- [Data shown]
------------------------------------------------------------
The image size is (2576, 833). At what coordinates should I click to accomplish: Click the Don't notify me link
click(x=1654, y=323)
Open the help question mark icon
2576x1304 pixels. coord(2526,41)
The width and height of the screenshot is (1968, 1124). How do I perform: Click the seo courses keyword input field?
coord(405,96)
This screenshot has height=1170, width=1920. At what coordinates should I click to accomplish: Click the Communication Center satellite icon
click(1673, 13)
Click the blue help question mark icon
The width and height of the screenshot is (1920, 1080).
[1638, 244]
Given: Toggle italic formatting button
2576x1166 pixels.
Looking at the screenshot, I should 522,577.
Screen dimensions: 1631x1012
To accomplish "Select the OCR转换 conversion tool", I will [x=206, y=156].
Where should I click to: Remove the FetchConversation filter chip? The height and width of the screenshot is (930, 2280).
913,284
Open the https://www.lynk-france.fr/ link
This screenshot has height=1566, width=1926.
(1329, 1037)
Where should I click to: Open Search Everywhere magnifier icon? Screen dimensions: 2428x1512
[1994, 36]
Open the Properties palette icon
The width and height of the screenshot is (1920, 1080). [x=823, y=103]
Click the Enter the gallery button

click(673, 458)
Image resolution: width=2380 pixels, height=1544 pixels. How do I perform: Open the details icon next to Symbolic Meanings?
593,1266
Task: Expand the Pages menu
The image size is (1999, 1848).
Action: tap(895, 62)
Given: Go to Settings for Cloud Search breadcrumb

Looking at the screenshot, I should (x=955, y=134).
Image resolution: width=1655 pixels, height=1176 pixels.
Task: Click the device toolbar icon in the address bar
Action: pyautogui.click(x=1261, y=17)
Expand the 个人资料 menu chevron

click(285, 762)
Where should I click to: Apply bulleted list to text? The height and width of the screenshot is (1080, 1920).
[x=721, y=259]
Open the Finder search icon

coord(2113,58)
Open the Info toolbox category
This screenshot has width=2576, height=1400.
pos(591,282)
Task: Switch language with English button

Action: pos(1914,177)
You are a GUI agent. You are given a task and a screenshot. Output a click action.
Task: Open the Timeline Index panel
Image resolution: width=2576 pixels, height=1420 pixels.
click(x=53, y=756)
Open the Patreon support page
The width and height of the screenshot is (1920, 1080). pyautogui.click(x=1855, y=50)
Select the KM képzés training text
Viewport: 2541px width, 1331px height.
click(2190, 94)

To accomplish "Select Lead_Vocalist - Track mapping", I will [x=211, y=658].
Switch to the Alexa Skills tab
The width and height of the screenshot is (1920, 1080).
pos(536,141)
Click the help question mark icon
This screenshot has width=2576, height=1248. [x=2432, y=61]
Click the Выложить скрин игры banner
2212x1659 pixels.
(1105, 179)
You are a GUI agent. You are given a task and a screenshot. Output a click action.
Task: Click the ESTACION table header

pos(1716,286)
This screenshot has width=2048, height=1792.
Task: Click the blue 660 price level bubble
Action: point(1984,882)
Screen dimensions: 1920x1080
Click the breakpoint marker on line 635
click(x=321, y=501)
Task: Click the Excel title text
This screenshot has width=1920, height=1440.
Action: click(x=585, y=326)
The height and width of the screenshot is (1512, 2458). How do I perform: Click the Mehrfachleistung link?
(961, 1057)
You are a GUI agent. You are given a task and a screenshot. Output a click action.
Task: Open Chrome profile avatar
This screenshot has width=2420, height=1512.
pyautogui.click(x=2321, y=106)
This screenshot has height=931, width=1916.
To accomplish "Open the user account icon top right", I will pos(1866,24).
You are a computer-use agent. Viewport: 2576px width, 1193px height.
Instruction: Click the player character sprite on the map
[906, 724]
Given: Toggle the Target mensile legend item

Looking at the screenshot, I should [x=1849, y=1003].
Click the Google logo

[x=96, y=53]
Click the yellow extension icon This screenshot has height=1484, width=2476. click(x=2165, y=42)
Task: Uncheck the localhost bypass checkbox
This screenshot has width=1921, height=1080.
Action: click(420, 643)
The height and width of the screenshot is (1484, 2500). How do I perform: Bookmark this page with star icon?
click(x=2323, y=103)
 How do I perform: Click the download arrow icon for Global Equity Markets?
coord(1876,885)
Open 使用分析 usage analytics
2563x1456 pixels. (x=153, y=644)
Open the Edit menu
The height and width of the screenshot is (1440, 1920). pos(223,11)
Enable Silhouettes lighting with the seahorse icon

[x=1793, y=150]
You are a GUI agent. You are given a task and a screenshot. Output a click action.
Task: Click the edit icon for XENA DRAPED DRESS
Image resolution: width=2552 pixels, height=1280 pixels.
------------------------------------------------------------
- [Your instructions]
Exactly as they stand, restate all the lines of the listing.

- [Result for this task]
The image size is (2576, 833). At what coordinates should I click to accomplish: Click the Don't notify me link
click(x=1654, y=323)
Open the help question mark icon
2576x1304 pixels. coord(2526,41)
The width and height of the screenshot is (1968, 1124). How do I perform: Click the seo courses keyword input field?
coord(405,96)
This screenshot has height=1170, width=1920. At what coordinates should I click to accomplish: Click the Communication Center satellite icon
click(1673, 13)
Click the blue help question mark icon
The width and height of the screenshot is (1920, 1080).
[1638, 244]
Given: Toggle italic formatting button
2576x1166 pixels.
Looking at the screenshot, I should 522,577.
Screen dimensions: 1631x1012
To accomplish "Select the OCR转换 conversion tool", I will [x=206, y=156].
Where should I click to: Remove the FetchConversation filter chip? The height and width of the screenshot is (930, 2280).
913,284
Open the https://www.lynk-france.fr/ link
This screenshot has height=1566, width=1926.
(1329, 1037)
Where should I click to: Open Search Everywhere magnifier icon? Screen dimensions: 2428x1512
[1994, 36]
Open the Properties palette icon
The width and height of the screenshot is (1920, 1080). [x=823, y=103]
Click the Enter the gallery button

click(673, 458)
Image resolution: width=2380 pixels, height=1544 pixels. How do I perform: Open the details icon next to Symbolic Meanings?
593,1266
Task: Expand the Pages menu
The image size is (1999, 1848).
Action: tap(895, 62)
Given: Go to Settings for Cloud Search breadcrumb

Looking at the screenshot, I should (x=955, y=134).
Image resolution: width=1655 pixels, height=1176 pixels.
Task: Click the device toolbar icon in the address bar
Action: pyautogui.click(x=1261, y=17)
Expand the 个人资料 menu chevron

click(285, 762)
Where should I click to: Apply bulleted list to text? The height and width of the screenshot is (1080, 1920).
[x=721, y=259]
Open the Finder search icon

coord(2113,58)
Open the Info toolbox category
This screenshot has width=2576, height=1400.
pos(591,282)
Task: Switch language with English button

Action: pos(1914,177)
You are a GUI agent. You are given a task and a screenshot. Output a click action.
Task: Open the Timeline Index panel
Image resolution: width=2576 pixels, height=1420 pixels.
click(x=53, y=756)
Open the Patreon support page
The width and height of the screenshot is (1920, 1080). pyautogui.click(x=1855, y=50)
Select the KM képzés training text
Viewport: 2541px width, 1331px height.
click(2190, 94)

To accomplish "Select Lead_Vocalist - Track mapping", I will [x=211, y=658].
Switch to the Alexa Skills tab
The width and height of the screenshot is (1920, 1080).
pos(536,141)
Click the help question mark icon
This screenshot has width=2576, height=1248. [x=2432, y=61]
Click the Выложить скрин игры banner
2212x1659 pixels.
(1105, 179)
You are a GUI agent. You are given a task and a screenshot. Output a click action.
Task: Click the ESTACION table header

pos(1716,286)
This screenshot has width=2048, height=1792.
Task: Click the blue 660 price level bubble
Action: point(1984,882)
Screen dimensions: 1920x1080
Click the breakpoint marker on line 635
click(x=321, y=501)
Task: Click the Excel title text
This screenshot has width=1920, height=1440.
Action: click(x=585, y=326)
The height and width of the screenshot is (1512, 2458). How do I perform: Click the Mehrfachleistung link?
(961, 1057)
You are a GUI agent. You are given a task and a screenshot. Output a click action.
Task: Open Chrome profile avatar
This screenshot has width=2420, height=1512.
pyautogui.click(x=2321, y=106)
This screenshot has height=931, width=1916.
To accomplish "Open the user account icon top right", I will pos(1866,24).
You are a computer-use agent. Viewport: 2576px width, 1193px height.
Instruction: Click the player character sprite on the map
[906, 724]
Given: Toggle the Target mensile legend item

Looking at the screenshot, I should [x=1849, y=1003].
Click the Google logo

[x=96, y=53]
Click the yellow extension icon This screenshot has height=1484, width=2476. click(x=2165, y=42)
Task: Uncheck the localhost bypass checkbox
This screenshot has width=1921, height=1080.
Action: click(420, 643)
The height and width of the screenshot is (1484, 2500). How do I perform: Bookmark this page with star icon?
click(x=2323, y=103)
 How do I perform: Click the download arrow icon for Global Equity Markets?
coord(1876,885)
Open 使用分析 usage analytics
2563x1456 pixels. (x=153, y=644)
Open the Edit menu
The height and width of the screenshot is (1440, 1920). pos(223,11)
Enable Silhouettes lighting with the seahorse icon

[x=1793, y=150]
You are a GUI agent. You are given a task and a screenshot. Output a click action.
Task: Click the edit icon for XENA DRAPED DRESS
Image resolution: width=2552 pixels, height=1280 pixels.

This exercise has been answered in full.